Latency and resource usage
As expected from theory, Winograd has a lower latency as well as resource usage, when compared to im2col. All test were targeting an Agilex F14, with 10 data points and full Quartus synthesis. Results for different RF & PF will be added once the scan is complete.
As stated above, a fully unrolled pooling layer is optimal. While a pooling layer has no notion of a reuse factor, increasing the overall reuse factor should help reduce the resource and fit the desired architecture, as the reuse factor also dictates the component initiation interval.
Tests
- test_cnn_mnist.py - a new unit test, testing the accuracy of a Keras CNN network and its hls4ml counterpart in classifying MNIST digits
- test_cnn_mnist_qkeras.py - renamed from test_cnn_mnist.py and included Quartus backend
- test_conv1d.py - included Quartus backend
- test_global_pooling.py - renamed from test_global_pooling1d.py, included 2D Global Pooling and Quartus as an additional backend, in addition to Vivado.

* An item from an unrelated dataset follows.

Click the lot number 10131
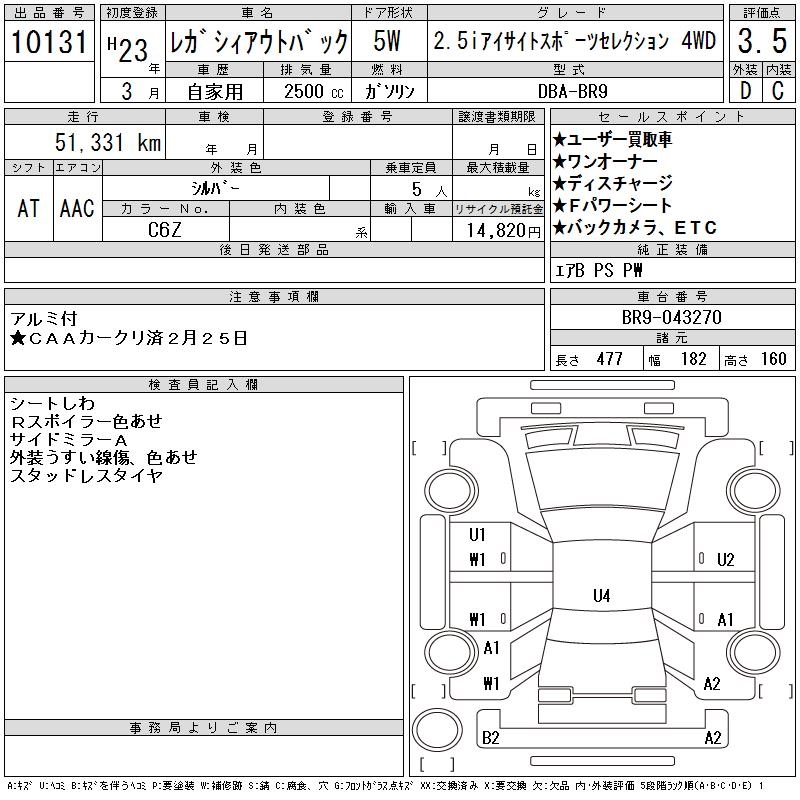Screen dimensions: 800x800 49,42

- test_keras_api.py - Adds a basic threshold check, verifying the output of a Conv/Pooling layer from hls4ml is apporximately equal to Keras
- test_pointwiseconv.py - included Quartus backend
- test_upsampling.py - included Quartus backend
- test_zeropading.py - included Quartus backend
Checklist
-
I have read the guidelines for contributing. -
I have commented my code, particularly in hard-to-understand areas. -
I have made corresponding changes to the documentation. -
My changes generate no new warnings. -
I have added tests that prove my fix is effective or that my feature works.